Yes, that is the joke, the metadata must be at least as large as the data itself, as expected from a simple pigeonhole argument (but some people still believe you can get something for nothing, which makes for some hilarious bug reports/issues)
I was refreshing my weak knowledge on Huffman coding, since I am making a MP3 decoder just for "fun", and stumbled upon this quote that made me think about your mention of the pigeonhole principle in this regards:
"In general, data cannot be compressed. For example, we cannot losslessly represent all m-bit strings using (m − 1)-bit strings, since there are 2(pow)m possible m-bit strings and only 2(pow)m−1 possible (m−1)-bit strings."
This is out of context though, if it sounds weird that "In general, data cannot be compressed". Here is the link to get the context:
That is correct. All that lossless compression schemes do is look at the input to discover that some patterns are more likely than others, and then process the data such that these common patterns map to a shorter representation while less common patterns map to a (necessarily) longer representation. They feed on redundancy in the input, and operate on the assumption that stuff that human beings like to use, like text files and music, are not just white noise but have structure to them. In some abstract sense, their goal is to extract information from data. If you feed any lossless compression scheme a stream of uniformly random bits, it will never, ever succeed in compressing it on average, as it should be. This mirrors the laws of thermodynamics, which is not surprising given that thermodynamics deal with disorder and structure, which is very much what information is (in fact, this is why information content is also called entropy).

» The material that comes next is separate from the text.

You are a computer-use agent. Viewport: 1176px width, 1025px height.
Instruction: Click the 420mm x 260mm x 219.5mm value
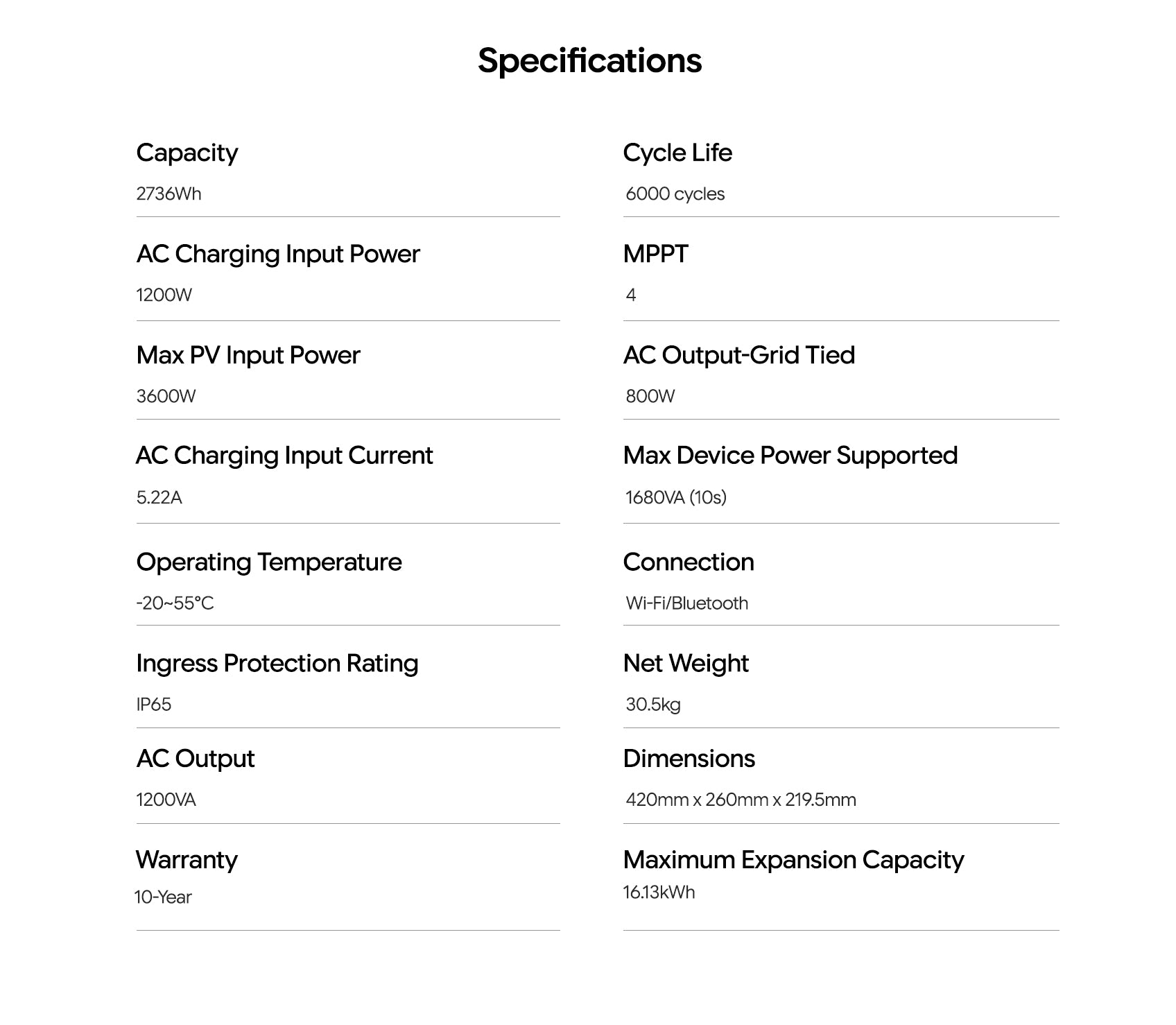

Lossy compression schemes, on the other hand, simply trade correctness for efficiency, so that you can get better compression if you don't need 100% of the data intact. This is often the case when dealing with perceptual media like pictures and audio, because our brains have some rather powerful built-in error-correction features, but is typically unacceptable when it comes to structured data like source code or even simple text (we can also correct mangled text to some extent, but it's much more work and still relies on context being present, as usual).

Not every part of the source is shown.